**GESTELLTE AUFGABE**
Schreiben Sie sämtliche folgenden Datensätze wortgetreu und vollständig nieder.

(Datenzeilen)
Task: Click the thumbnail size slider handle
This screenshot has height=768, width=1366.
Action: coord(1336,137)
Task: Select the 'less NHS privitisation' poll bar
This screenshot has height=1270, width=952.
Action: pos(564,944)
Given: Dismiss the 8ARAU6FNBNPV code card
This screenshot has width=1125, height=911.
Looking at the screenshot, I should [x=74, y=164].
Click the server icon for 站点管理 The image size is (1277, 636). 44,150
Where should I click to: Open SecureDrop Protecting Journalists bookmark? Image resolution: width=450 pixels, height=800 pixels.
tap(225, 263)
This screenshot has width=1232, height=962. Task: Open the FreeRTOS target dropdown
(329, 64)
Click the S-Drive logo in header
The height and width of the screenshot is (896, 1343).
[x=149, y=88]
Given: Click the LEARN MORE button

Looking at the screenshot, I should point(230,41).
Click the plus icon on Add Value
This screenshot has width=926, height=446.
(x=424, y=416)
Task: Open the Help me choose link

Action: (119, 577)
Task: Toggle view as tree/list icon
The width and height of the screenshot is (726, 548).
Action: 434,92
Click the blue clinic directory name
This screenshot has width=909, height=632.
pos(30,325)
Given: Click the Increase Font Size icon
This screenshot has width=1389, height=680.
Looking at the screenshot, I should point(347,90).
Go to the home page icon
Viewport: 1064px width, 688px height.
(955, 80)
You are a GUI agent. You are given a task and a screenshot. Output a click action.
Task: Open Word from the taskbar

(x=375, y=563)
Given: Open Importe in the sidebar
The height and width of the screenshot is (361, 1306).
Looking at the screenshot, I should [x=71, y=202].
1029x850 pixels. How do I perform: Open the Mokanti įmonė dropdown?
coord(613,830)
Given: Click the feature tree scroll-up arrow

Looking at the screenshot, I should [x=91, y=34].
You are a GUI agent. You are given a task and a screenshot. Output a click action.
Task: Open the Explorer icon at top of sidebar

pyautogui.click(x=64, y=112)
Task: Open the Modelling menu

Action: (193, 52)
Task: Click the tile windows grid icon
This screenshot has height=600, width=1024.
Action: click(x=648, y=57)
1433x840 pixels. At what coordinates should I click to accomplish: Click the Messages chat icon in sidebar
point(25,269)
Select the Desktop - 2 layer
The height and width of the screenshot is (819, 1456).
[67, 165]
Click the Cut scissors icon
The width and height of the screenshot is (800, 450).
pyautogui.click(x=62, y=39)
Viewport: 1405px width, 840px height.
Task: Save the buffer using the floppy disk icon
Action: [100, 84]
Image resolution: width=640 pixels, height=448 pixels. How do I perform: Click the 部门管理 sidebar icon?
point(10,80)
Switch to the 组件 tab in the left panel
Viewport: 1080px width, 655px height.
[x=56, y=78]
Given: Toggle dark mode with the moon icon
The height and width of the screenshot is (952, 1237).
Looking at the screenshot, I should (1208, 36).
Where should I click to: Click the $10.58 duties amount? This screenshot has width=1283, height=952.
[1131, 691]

**ERGEBNIS**
Task: Click the thumbnail size slider handle
This screenshot has height=768, width=1366.
Action: coord(1336,137)
Task: Select the 'less NHS privitisation' poll bar
This screenshot has height=1270, width=952.
Action: pos(564,944)
Given: Dismiss the 8ARAU6FNBNPV code card
This screenshot has width=1125, height=911.
Looking at the screenshot, I should [x=74, y=164].
Click the server icon for 站点管理 The image size is (1277, 636). 44,150
Where should I click to: Open SecureDrop Protecting Journalists bookmark? Image resolution: width=450 pixels, height=800 pixels.
tap(225, 263)
This screenshot has width=1232, height=962. Task: Open the FreeRTOS target dropdown
(329, 64)
Click the S-Drive logo in header
The height and width of the screenshot is (896, 1343).
[x=149, y=88]
Given: Click the LEARN MORE button

Looking at the screenshot, I should point(230,41).
Click the plus icon on Add Value
This screenshot has width=926, height=446.
(x=424, y=416)
Task: Open the Help me choose link

Action: (119, 577)
Task: Toggle view as tree/list icon
The width and height of the screenshot is (726, 548).
Action: 434,92
Click the blue clinic directory name
This screenshot has width=909, height=632.
pos(30,325)
Given: Click the Increase Font Size icon
This screenshot has width=1389, height=680.
Looking at the screenshot, I should point(347,90).
Go to the home page icon
Viewport: 1064px width, 688px height.
(955, 80)
You are a GUI agent. You are given a task and a screenshot. Output a click action.
Task: Open Word from the taskbar

(x=375, y=563)
Given: Open Importe in the sidebar
The height and width of the screenshot is (361, 1306).
Looking at the screenshot, I should [x=71, y=202].
1029x850 pixels. How do I perform: Open the Mokanti įmonė dropdown?
coord(613,830)
Given: Click the feature tree scroll-up arrow

Looking at the screenshot, I should [x=91, y=34].
You are a GUI agent. You are given a task and a screenshot. Output a click action.
Task: Open the Explorer icon at top of sidebar

pyautogui.click(x=64, y=112)
Task: Open the Modelling menu

Action: (193, 52)
Task: Click the tile windows grid icon
This screenshot has height=600, width=1024.
Action: click(x=648, y=57)
1433x840 pixels. At what coordinates should I click to accomplish: Click the Messages chat icon in sidebar
point(25,269)
Select the Desktop - 2 layer
The height and width of the screenshot is (819, 1456).
[67, 165]
Click the Cut scissors icon
The width and height of the screenshot is (800, 450).
pyautogui.click(x=62, y=39)
Viewport: 1405px width, 840px height.
Task: Save the buffer using the floppy disk icon
Action: [100, 84]
Image resolution: width=640 pixels, height=448 pixels. How do I perform: Click the 部门管理 sidebar icon?
point(10,80)
Switch to the 组件 tab in the left panel
Viewport: 1080px width, 655px height.
[x=56, y=78]
Given: Toggle dark mode with the moon icon
The height and width of the screenshot is (952, 1237).
Looking at the screenshot, I should (1208, 36).
Where should I click to: Click the $10.58 duties amount? This screenshot has width=1283, height=952.
[1131, 691]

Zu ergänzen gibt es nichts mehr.